Date: Wed, 19 May 2004 13:06:53 -0400
Reply-To: "Chang Y. Chung" <chang_y_chung@HOTMAIL.COM>
Sender: "SAS(r) Discussion" <SAS-L@LISTSERV.UGA.EDU>
From: "Chang Y. Chung" <chang_y_chung@HOTMAIL.COM>
Subject: Re: Sliding window self-join
On Tue, 18 May 2004 17:00:21 -0700, Bruce Bradbury <BruceBrad@INAME.COM>
wrote:
>I'm starting with a file like this (sorted by person then date)
>
>Person Date Var
>A 1 v1
>A 2 v2
>A 3 v3
>A 4 v4
>A 5 v5
>B 3 v6
>B 4 v7
>B 5 v8
>B 6 v9
>
>I want to end up with a file like the following. This has 3 records
>for each record in the starting file. The first record for each
>person/date combination includes the value of var for the previous
>period, the second record the current value and the third record the
>next value. (In practice I have a wider window with about 50 records
>for each person/date combination - but this gives you the idea).
>
>Person Date RelativeDate Var
>A 1 -1 .
>A 1 0 v1
>A 1 1 v2
>A 2 -1 v1
>A 2 0 v2
>A 2 1 v3
>[more person A records]
>B 3 -1 .
>B 3 0 v6
>etc
>
>I know I could do this with lags, but this seems messy. Is there a way
>of doing this using a data step merge of the file with itself (or via
>sql)? I need an efficient approach as the real file is rather large.

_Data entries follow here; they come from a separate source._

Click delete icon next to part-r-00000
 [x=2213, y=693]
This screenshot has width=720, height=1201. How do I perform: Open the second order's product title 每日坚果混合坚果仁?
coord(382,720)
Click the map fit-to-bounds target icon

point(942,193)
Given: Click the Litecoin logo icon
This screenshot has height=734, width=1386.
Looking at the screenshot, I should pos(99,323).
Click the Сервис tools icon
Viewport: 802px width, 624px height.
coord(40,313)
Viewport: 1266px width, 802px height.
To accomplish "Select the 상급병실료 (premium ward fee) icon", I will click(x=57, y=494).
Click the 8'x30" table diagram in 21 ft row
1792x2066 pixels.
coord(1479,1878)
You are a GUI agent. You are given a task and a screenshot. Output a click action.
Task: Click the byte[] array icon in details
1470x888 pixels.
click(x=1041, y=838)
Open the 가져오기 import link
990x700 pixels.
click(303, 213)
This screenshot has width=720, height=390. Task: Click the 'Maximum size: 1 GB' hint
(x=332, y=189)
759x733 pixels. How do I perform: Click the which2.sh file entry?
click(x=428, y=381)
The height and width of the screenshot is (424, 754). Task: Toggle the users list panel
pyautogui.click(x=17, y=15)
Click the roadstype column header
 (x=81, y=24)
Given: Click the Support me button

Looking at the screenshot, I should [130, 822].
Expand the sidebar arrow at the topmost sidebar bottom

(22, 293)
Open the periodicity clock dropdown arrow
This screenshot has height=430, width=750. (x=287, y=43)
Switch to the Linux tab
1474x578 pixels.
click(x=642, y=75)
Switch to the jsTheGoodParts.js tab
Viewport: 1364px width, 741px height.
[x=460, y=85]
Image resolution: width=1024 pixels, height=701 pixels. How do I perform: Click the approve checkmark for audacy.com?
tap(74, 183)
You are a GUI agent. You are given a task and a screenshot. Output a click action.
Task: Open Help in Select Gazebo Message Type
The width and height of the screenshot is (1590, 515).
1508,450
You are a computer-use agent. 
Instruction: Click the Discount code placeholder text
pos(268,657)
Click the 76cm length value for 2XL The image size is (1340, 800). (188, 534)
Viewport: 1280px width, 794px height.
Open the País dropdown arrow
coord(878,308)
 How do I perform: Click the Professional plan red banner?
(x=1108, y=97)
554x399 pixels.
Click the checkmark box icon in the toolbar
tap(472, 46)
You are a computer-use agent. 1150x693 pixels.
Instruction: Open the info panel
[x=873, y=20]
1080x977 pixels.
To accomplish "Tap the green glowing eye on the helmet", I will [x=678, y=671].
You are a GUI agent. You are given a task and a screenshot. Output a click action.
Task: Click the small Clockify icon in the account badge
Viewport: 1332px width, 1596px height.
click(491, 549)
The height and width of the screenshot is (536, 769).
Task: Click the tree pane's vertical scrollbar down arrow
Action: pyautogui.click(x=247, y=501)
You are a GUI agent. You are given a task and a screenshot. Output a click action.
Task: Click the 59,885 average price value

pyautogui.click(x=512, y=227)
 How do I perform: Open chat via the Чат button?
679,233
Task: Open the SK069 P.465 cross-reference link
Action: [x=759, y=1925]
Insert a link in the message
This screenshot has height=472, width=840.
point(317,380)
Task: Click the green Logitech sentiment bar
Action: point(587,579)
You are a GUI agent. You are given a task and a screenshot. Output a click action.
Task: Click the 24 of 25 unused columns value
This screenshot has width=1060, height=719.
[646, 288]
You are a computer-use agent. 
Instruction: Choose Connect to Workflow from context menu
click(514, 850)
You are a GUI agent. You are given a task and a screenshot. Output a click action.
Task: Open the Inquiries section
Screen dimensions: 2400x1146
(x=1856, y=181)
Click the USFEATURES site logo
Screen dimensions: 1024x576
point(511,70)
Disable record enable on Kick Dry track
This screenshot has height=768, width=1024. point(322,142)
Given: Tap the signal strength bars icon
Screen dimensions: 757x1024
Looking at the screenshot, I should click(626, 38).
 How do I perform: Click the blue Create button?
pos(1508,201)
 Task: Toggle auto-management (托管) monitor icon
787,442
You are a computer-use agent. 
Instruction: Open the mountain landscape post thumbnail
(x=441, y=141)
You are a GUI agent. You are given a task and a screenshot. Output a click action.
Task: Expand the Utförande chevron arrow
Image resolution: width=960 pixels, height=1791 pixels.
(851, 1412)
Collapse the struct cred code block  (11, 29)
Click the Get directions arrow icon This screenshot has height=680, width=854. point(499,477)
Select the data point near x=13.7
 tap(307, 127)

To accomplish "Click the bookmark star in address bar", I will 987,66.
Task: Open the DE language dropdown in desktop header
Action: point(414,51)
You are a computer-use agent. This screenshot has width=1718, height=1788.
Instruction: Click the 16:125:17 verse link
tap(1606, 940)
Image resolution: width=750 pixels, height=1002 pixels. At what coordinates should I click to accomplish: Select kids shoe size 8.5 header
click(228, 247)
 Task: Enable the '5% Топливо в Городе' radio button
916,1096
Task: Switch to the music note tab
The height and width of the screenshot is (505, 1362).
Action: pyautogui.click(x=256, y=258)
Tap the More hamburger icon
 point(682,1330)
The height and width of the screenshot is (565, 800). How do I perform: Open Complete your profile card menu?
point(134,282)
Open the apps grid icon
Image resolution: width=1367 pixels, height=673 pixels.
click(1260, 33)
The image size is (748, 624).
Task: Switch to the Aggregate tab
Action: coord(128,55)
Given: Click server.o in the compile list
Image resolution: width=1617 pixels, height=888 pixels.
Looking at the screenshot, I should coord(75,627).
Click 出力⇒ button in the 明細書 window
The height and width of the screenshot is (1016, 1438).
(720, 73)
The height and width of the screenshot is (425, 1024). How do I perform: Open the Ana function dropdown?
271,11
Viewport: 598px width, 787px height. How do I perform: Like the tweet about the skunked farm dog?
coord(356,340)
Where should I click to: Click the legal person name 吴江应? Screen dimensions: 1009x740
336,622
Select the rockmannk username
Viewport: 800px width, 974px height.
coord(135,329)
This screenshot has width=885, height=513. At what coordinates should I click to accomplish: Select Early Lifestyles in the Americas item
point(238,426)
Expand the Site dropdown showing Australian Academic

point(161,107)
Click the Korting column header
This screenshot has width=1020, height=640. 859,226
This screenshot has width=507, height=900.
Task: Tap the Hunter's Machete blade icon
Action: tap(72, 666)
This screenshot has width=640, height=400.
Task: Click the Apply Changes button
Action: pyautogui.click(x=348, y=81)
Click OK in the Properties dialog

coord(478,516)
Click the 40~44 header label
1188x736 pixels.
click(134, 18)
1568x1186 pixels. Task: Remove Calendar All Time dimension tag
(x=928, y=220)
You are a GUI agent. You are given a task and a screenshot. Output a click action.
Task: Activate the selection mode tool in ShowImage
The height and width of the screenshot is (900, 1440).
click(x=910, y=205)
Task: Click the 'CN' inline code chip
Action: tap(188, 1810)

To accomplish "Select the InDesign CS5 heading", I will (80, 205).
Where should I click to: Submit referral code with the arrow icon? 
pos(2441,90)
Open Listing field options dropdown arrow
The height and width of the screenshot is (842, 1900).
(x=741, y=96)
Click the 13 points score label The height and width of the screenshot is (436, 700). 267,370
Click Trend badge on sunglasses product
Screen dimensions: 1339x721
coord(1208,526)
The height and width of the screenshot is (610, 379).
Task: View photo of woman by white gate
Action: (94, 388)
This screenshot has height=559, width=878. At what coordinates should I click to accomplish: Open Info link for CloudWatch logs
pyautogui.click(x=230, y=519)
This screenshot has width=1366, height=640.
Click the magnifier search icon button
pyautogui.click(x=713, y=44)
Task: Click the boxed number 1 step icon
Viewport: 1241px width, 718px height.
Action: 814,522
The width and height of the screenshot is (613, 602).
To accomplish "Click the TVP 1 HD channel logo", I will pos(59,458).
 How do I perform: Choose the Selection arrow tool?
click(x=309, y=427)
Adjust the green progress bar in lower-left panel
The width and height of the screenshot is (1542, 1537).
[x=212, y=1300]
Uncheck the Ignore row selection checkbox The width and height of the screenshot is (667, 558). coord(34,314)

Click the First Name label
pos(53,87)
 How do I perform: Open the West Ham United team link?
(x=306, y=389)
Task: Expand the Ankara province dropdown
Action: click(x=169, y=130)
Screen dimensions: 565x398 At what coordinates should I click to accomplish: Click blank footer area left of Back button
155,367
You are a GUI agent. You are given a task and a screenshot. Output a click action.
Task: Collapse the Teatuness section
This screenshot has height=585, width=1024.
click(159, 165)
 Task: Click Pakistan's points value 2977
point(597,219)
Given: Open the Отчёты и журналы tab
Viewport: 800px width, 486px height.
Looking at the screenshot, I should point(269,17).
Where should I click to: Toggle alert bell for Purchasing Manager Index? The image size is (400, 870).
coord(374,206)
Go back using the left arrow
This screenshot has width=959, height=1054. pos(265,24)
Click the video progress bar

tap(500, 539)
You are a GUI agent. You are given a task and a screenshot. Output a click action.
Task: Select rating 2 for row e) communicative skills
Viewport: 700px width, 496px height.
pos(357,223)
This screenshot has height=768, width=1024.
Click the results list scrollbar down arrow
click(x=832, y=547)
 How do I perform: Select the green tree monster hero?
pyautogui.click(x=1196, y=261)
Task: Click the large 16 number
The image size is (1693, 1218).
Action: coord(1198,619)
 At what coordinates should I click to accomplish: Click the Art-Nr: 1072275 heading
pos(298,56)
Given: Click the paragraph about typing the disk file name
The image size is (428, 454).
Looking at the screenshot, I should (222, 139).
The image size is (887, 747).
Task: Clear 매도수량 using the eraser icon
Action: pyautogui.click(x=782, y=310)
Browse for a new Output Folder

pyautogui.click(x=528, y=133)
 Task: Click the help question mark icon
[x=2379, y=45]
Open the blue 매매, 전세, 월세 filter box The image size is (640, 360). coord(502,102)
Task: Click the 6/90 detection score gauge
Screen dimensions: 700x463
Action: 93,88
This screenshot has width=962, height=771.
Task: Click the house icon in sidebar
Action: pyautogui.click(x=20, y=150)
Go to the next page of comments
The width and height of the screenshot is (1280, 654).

>If necessary, I can create indexes for the input data file.
Hi, Bruce,
Is this too messy? This approach is tolerant of skipped or non-consecutive
dates. It would be messy if you have many Var's. And you should set the
macro var max before hand. But, it should run fast.
Cheers,
Chang
data one;
input Person $ Date Var $;
cards;
A 1 v1
A 2 v2
B 6 v6
run;
proc print data=one;
run;
%let max = 1000; /* should be larger than max number
of dates for any person */
%let half_window = 1; /* -1 0 1 */
data two;
array dateArr[1:&max.] _temporary_;
array varArr [1:&max.] $ _temporary_;
set one;
by person date notsorted;
if first.Person then do;
idx = 0;
end;
idx + 1;
dateArr[idx] = date;
varArr[idx] = var;
if last.person then do i = 1 to idx;
Date = dateArr[i];
do RelativeDate = -&half_window. to &half_window.;
w = i + RelativeDate;
if w < 1 or idx < w
then Var = ".";
else Var = varArr[w];
output;
keep person date relativeDate var;
end;
end;
run;
proc print data=two;
run;
/* on lst
Relative
Obs Person Date Var Date
1 A 1 . -1
2 A 1 v1 0
3 A 1 v2 1
4 A 2 v1 -1
5 A 2 v2 0
6 A 2 . 1
7 B 6 . -1
8 B 6 v6 0
9 B 6 . 1
*/